Cher bien-aimé, je ne me plaindraia pas de ma triste nuit parce qu’en somme le bonheur de me sentir vivre tout près de toi l’emporte tout à fait sur l’agacement de l’insomnie ; mais ce bonheur est bien troublé quand tu la partagesb, cette insomnie, ainsi que tu l’as fait cette nuit.
Aussi ce matin je suis toute tristaude et toute mal en point.
J’ai besoin d’espérer qu’un bon somme d’ici au déjeuner suffira pour emporter ta mauvaise nuit et que nous pourrons profiter du beau temps qu’il semble devoir faire tantôt.
En attendant, les petits oiseaux prennent déjà des poses d’amoureux et les petits enfants joyeux courent à l’école sans se faire prier en faisant des pieds de nez à cette méchante pince-sans-rire, l’onglée, qui les faisaient tant souffrir cet hiver.
Je viens de recevoir un petit mot de Paul Meurice qui me dit que Vacquerie ayant lui-même des invités chez lui ce soir, il ne pourra pas être des nôtres. Il en sera de même des Allix demain parce que c’est demain le jour de service d’Allix toute la journée et toute la nuit [1].
Malheureusement je suis prise de trop court pour faire d’autres invitations, aussi serons-nous tout à fait entre nous, ce dont je ne serais pas fâchée si ça ne faisait pas de vide dans tes habitudes extra hospitalières. Quant à moi, je suis plus que comblée et satisfaite avec toi seul, pour morceau de Roi, excusez du peu ! et puis fâchez-vous si vous voulez [2], je vous adore.

[Adresse]
Monsieur Victor Hugo

BnF, Mss, NAF 16401, f. 40
Transcription de Blandine Bourdy et Claire Josselin

a) « plaindrais ».
b) « partage ».


Paris, 10 février 1880, mardi gras midi

Cher bien-aimé, je tiens à justifier le proverbe de « qui paie ses dettes s’enrichit » en te payant ma restitus d’hier, ce qui ajoute un bonheur de plus à mon trésor d’amour, en te répétant une fois de plus encore par A plus B que je t’adore.
Les deux bons Crémieux marchent ensemble depuis sept heures ce matin dans leur rêve étoilés [3] ! Ils pourront, dès à présent, renouvelera là-haut en noces d’or et de diamant et de soleil, leur noce d’argent qu’ils avaient maintenant fêtée ici-bas. Et cela pendant les siècles des siècles et de toute éternité. Je les envie et je les bénis [4].
Je suis allée renouvelera le feu de ta chambre, sans oser te réveiller, car je sais combien ta nuit a été mauvaise. Je vais y retourner avant de descendre déjeuner, mais sans espoir de te trouver prêt à descendre en même temps que moi, trop heureuse si tu l’es pour profiter du peu de soleil qu’il fait aujourd’hui. Cher, cher bien-aimé, tâche de donner cette marque de santé et d’amour à notre cher mardi-gras.

[Adresse]
Monsieur Victor Hugo

BnF, Mss, NAF 16401, f. 41
Transcription de Blandine Bourdy et Claire Josselin

a) « renouveller ».

Notes

[1Médecin, Allix, devait être de garde.

[2Citation de Marie Tudor, dans la scène IV de la première partie de la troisième journée, la Reine à Simon Renard : « Un baron anglais, Monsieur, vaut un prince espagnol. D’ailleurs lord Courtenay descend des empereurs d’Orient. Et puis, fâchez-vous si vous le voulez ! ».

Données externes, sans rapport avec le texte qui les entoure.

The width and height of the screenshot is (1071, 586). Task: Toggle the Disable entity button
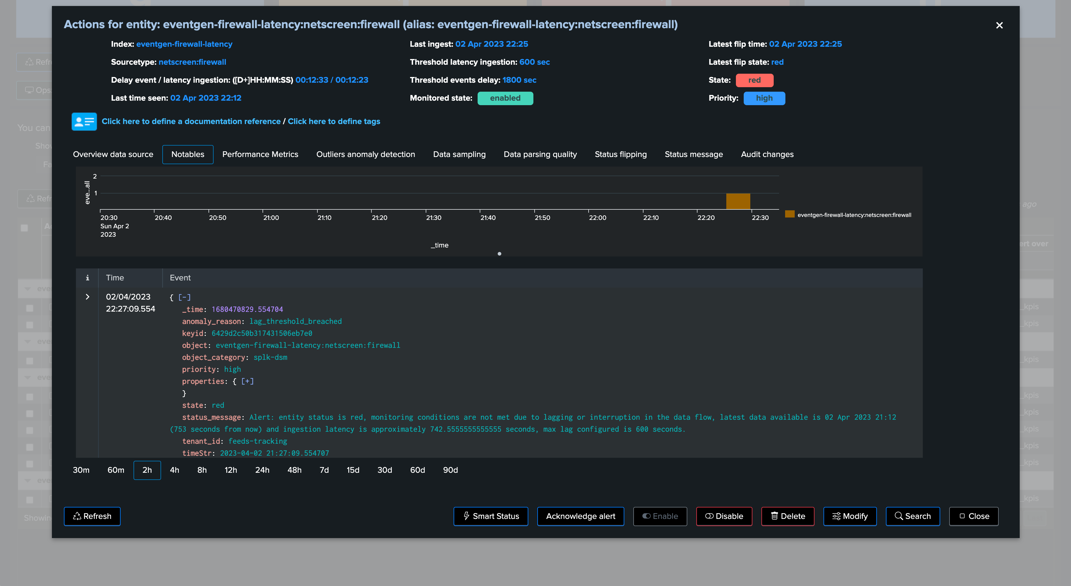pos(724,516)
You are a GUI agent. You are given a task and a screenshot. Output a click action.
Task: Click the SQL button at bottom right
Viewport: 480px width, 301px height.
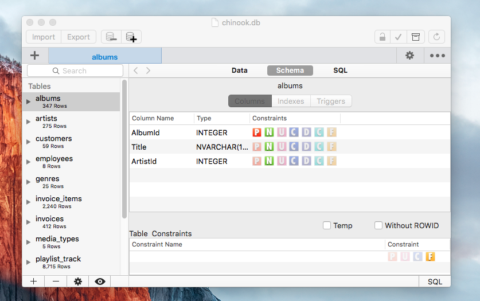435,282
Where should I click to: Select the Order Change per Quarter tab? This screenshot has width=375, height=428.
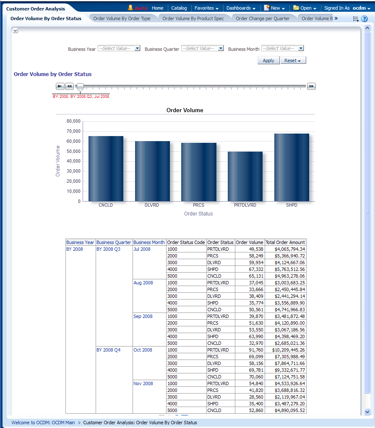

[3Ruy Blas, dans son monologue après que la reine lui a déclaré son amour » : « Ah ! je marche vivant dans mon rêve étoilé ! »

[4Louise Amélie Silny, femme d’ Adolphe Crémieux, est décédée le 30 janvier 1880. Juliette en parle dans sa lettre du 2 février 1880 où elle souhaite à son mari de la rejoindre bientôt.